Beyond this burdened self lives my freer self; and to him my dreams are a battle fought in twilight and my desires the rattling of bones.

Too young am I and too outraged to be my freer self.

And how shall I become my freer self unless I slay my burdened selves, or unless all men become free?

How shall my leaves fly singing upon the wind unless my roots shall wither in the dark?
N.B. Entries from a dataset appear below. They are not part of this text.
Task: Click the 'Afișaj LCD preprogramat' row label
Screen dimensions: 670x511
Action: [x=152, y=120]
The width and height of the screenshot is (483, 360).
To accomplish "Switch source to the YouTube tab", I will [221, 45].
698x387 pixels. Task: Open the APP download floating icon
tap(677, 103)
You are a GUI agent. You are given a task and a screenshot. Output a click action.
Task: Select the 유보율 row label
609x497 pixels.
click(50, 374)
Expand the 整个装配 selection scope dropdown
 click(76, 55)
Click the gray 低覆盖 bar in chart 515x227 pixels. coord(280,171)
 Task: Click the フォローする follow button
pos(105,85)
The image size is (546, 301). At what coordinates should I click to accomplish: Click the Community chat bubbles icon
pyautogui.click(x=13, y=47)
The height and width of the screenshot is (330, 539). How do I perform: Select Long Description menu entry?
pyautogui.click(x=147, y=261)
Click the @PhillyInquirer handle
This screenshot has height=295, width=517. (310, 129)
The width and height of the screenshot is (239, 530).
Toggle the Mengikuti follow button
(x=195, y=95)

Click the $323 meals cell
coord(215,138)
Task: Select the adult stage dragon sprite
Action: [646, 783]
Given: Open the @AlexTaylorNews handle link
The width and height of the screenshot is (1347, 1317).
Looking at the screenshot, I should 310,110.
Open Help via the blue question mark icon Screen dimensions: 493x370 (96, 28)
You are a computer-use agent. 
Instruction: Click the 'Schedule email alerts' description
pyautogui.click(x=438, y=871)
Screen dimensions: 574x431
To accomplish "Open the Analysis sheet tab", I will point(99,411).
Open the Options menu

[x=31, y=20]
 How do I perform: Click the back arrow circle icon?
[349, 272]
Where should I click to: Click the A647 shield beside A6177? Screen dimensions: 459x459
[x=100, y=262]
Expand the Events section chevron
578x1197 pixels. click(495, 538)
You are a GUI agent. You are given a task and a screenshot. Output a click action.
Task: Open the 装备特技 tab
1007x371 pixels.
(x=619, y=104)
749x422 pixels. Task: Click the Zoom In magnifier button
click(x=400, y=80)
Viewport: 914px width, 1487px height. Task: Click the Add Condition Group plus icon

How shall the eagle in me soar against the sun until my fledglings leave the nest which I with my own beak have built for them?

THE LAST WATCH

AT the high-tide of night, when the first breath of dawn came upon the wind, the Forerunner, he who calls himself echo to a voice yet unheard, left his bed-chamber and ascended to the roof of his house. Long he stood and looked down upon the slumbering city. Then he raised his head, and even as if the sleepless spirits of all those asleep had gathered around him, he opened his lips and spoke, and he said:

“My friends and my neighbours and you who daily pass my gate, I would speak to you in your sleep, and in the valley of your dreams I would walk naked and unrestrained; far heedless are your waking hours and deaf are your sound-burdened ears.

“Long did I love you and overmuch.

“I love the one among you as though he were all, and all as if you were one. And in the spring of my heart I sang in your gardens, and in the summer of my heart I watched at your threshing-floors.